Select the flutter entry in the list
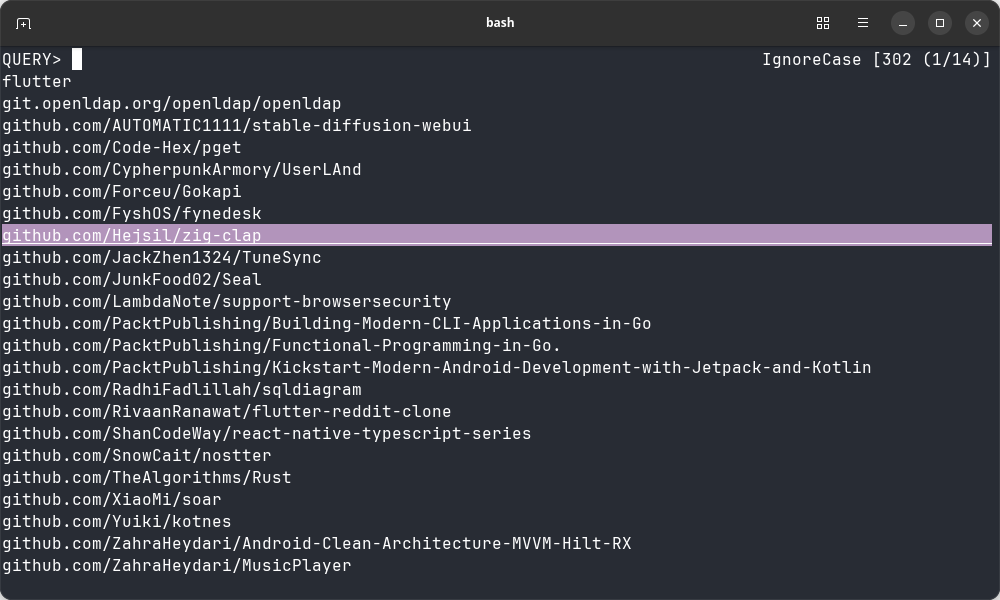The height and width of the screenshot is (600, 1000). coord(37,82)
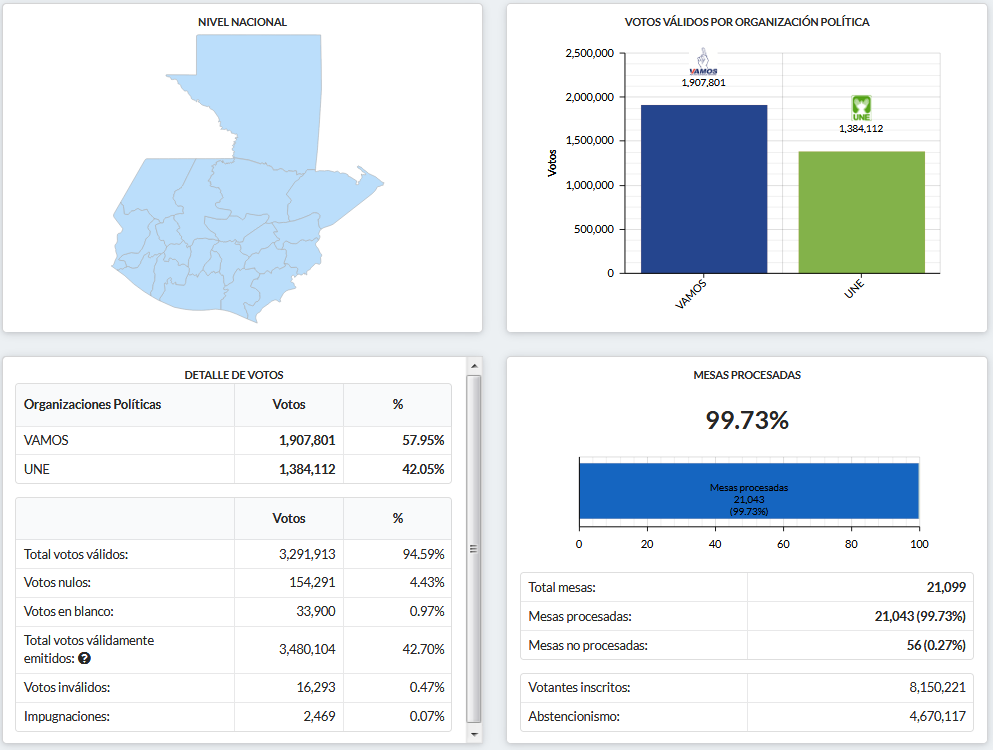Click the Organizaciones Políticas column header
The width and height of the screenshot is (993, 750).
tap(92, 405)
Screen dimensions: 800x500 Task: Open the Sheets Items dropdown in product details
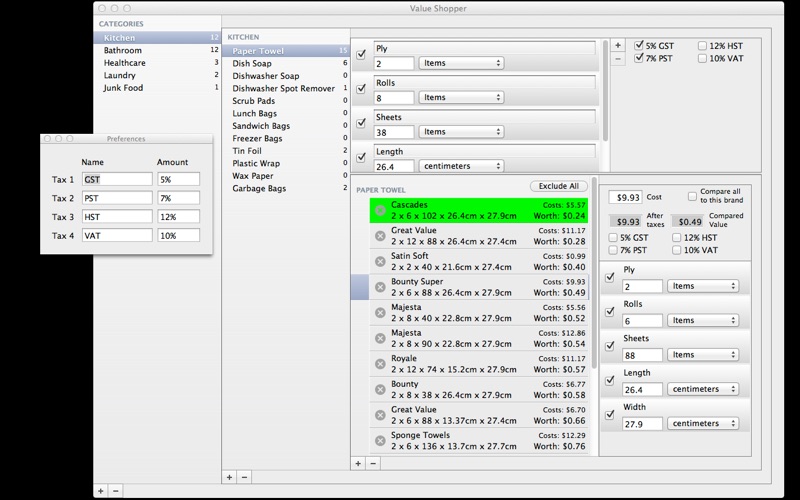pos(703,355)
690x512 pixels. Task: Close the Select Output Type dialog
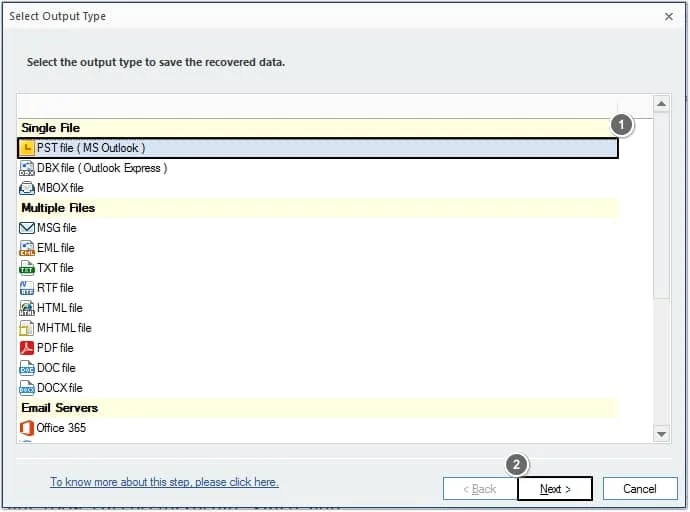pyautogui.click(x=668, y=16)
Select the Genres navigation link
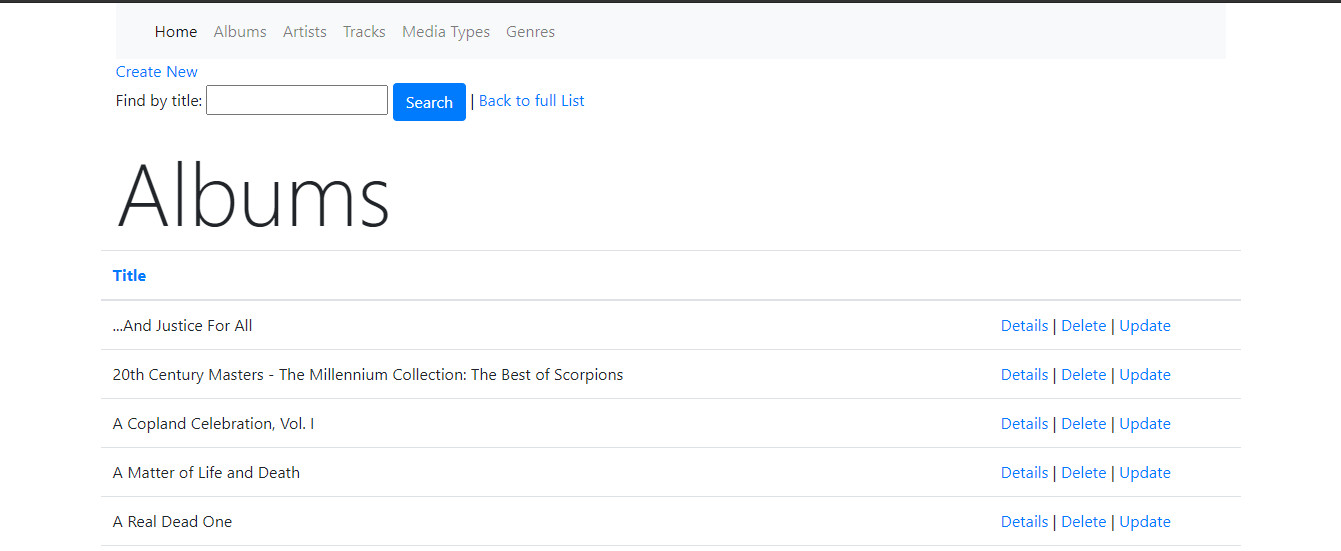 point(530,32)
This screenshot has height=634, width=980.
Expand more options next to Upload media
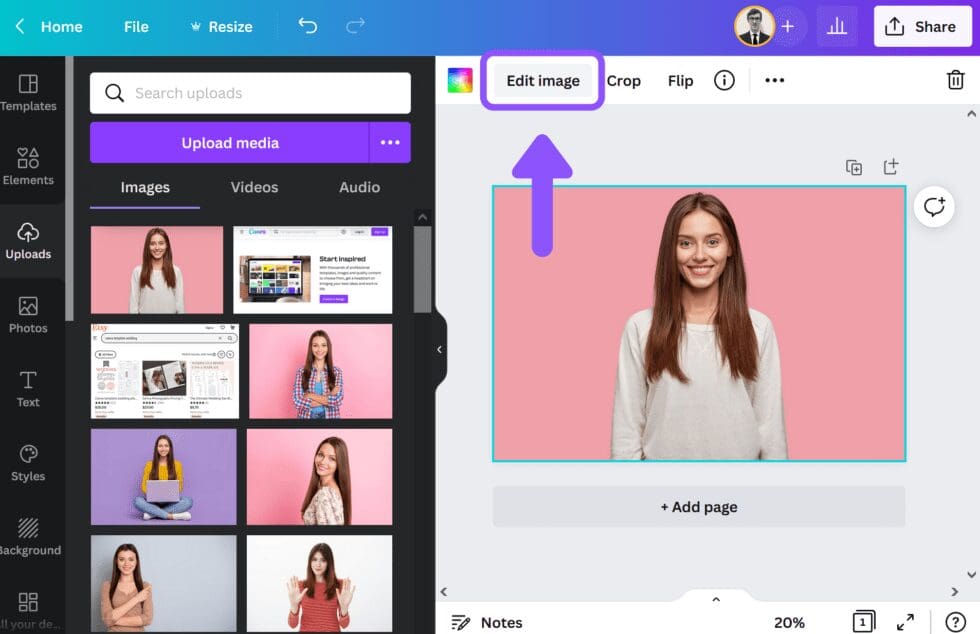point(390,142)
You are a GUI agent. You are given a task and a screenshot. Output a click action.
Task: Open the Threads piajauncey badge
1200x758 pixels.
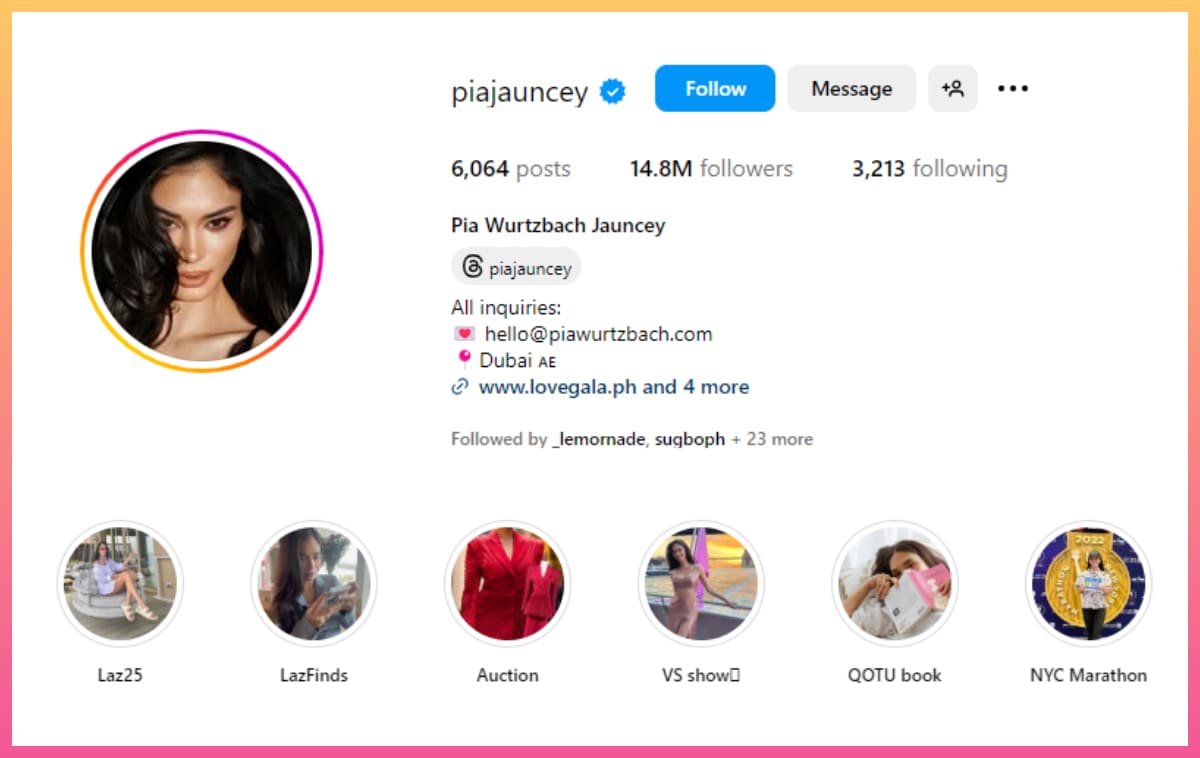[x=516, y=267]
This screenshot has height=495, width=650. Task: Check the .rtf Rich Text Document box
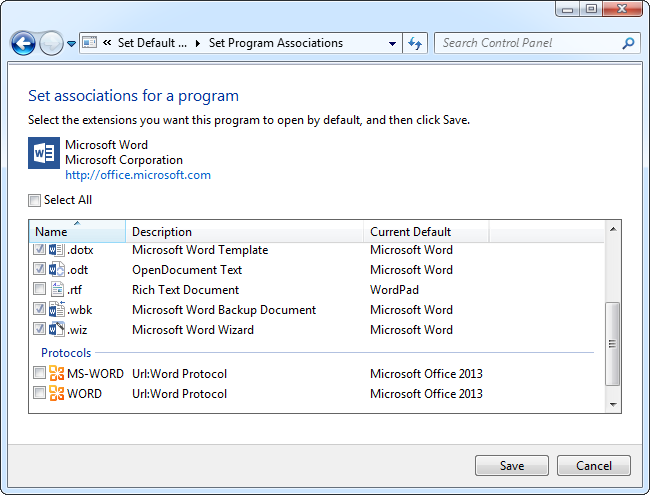39,290
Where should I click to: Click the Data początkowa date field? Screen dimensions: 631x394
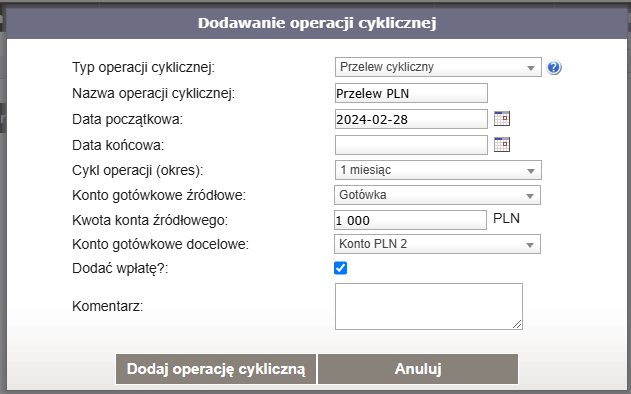[x=411, y=119]
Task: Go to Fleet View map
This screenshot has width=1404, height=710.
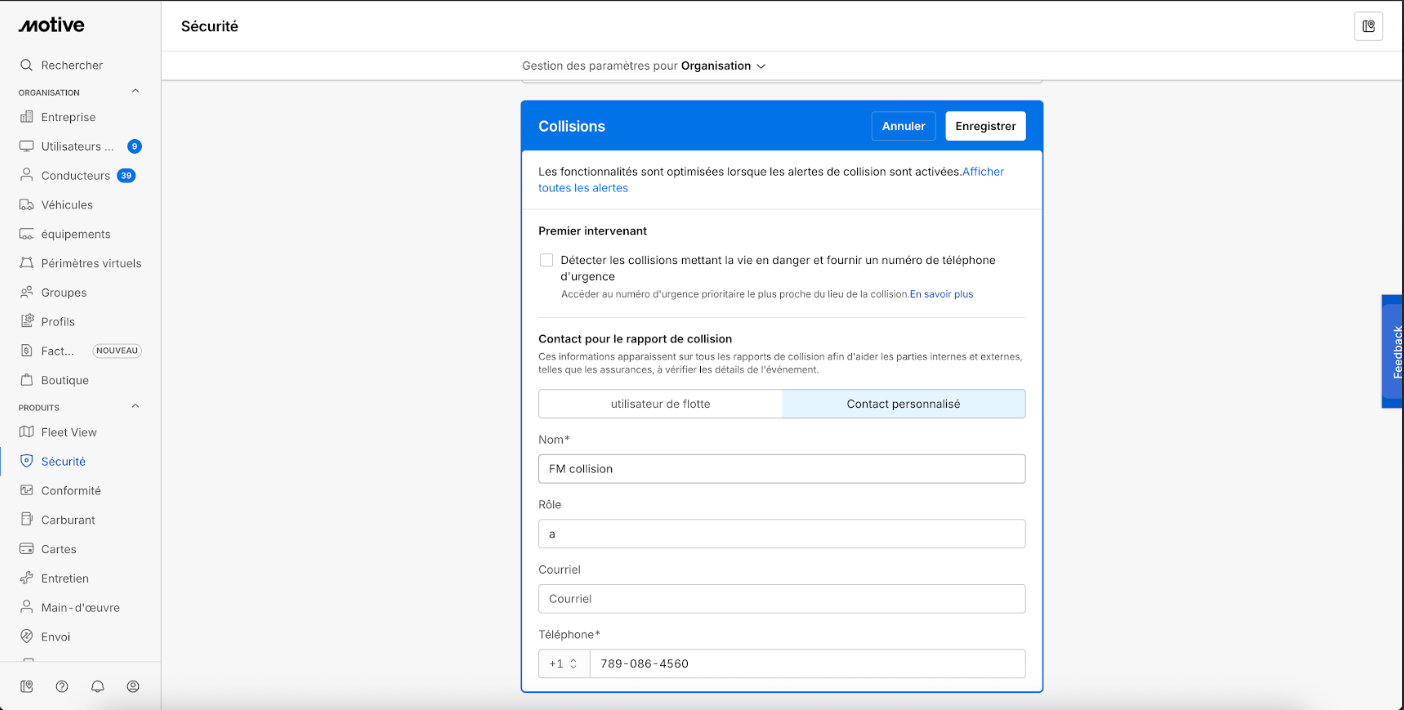Action: tap(68, 432)
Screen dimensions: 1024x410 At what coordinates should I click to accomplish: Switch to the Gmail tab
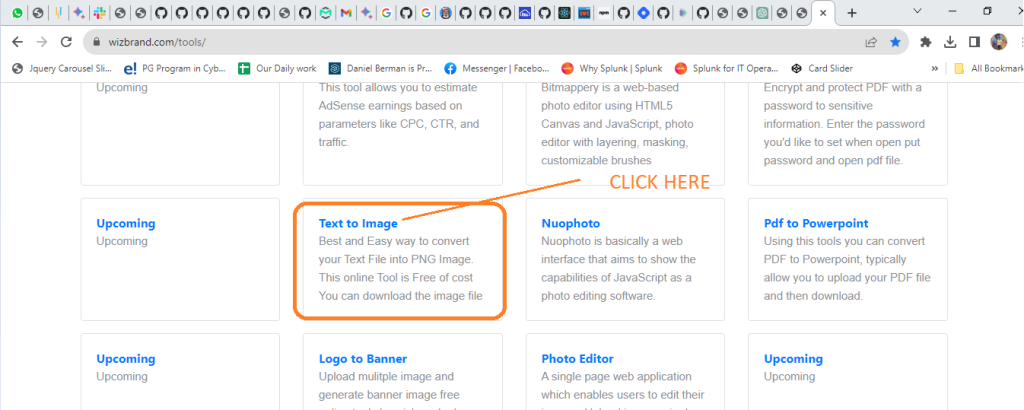[345, 14]
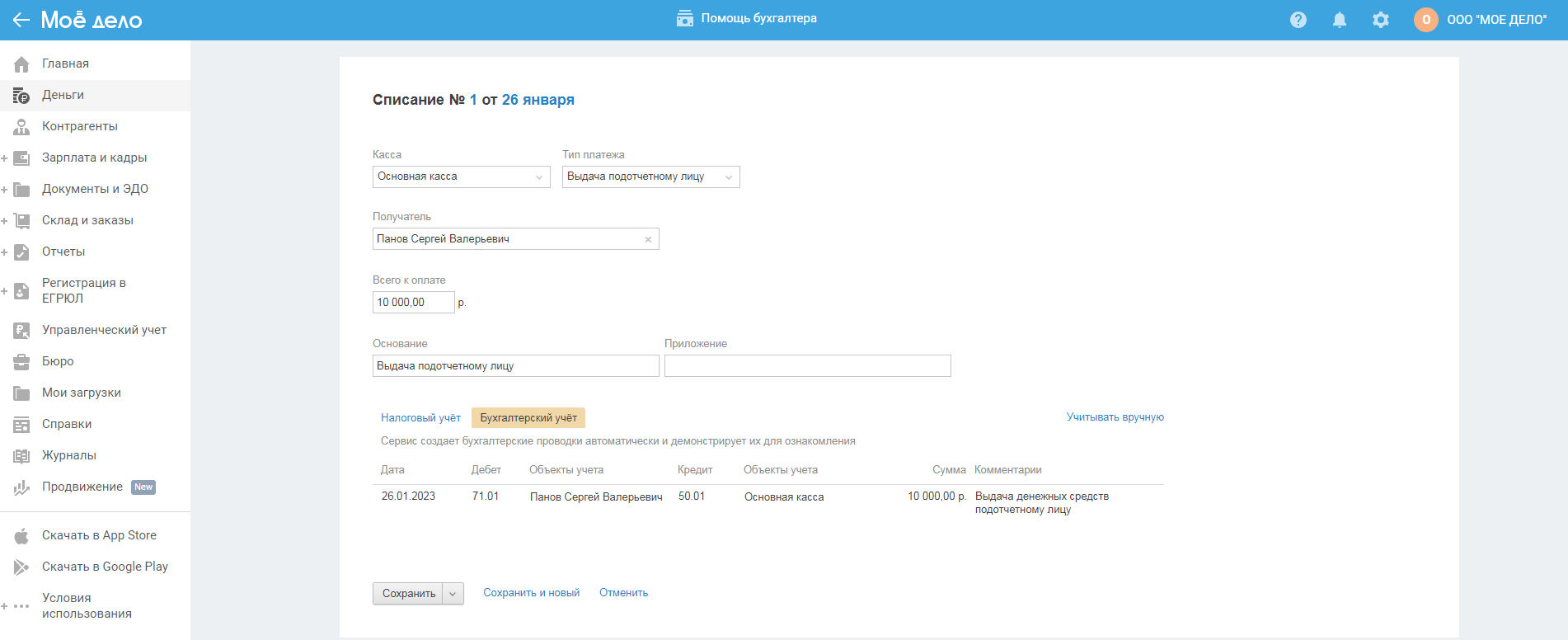The height and width of the screenshot is (640, 1568).
Task: Click the Приложение input field
Action: coord(807,366)
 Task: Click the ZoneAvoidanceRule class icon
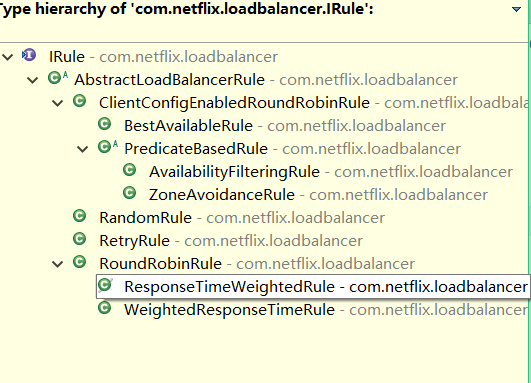130,193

_ _ _

Only the lines from the one holding "Screen dimensions: 1024x410" through the end of the records belong in the answer, copied exactly and without pictures.

Task result »
Screen dimensions: 1024x410 At what coordinates should I click to accomplish: Switch to the Gmail tab
[345, 14]
The height and width of the screenshot is (640, 1568).
Task: Click the Приложение input field
Action: coord(807,366)
 Task: Click the ZoneAvoidanceRule class icon
130,193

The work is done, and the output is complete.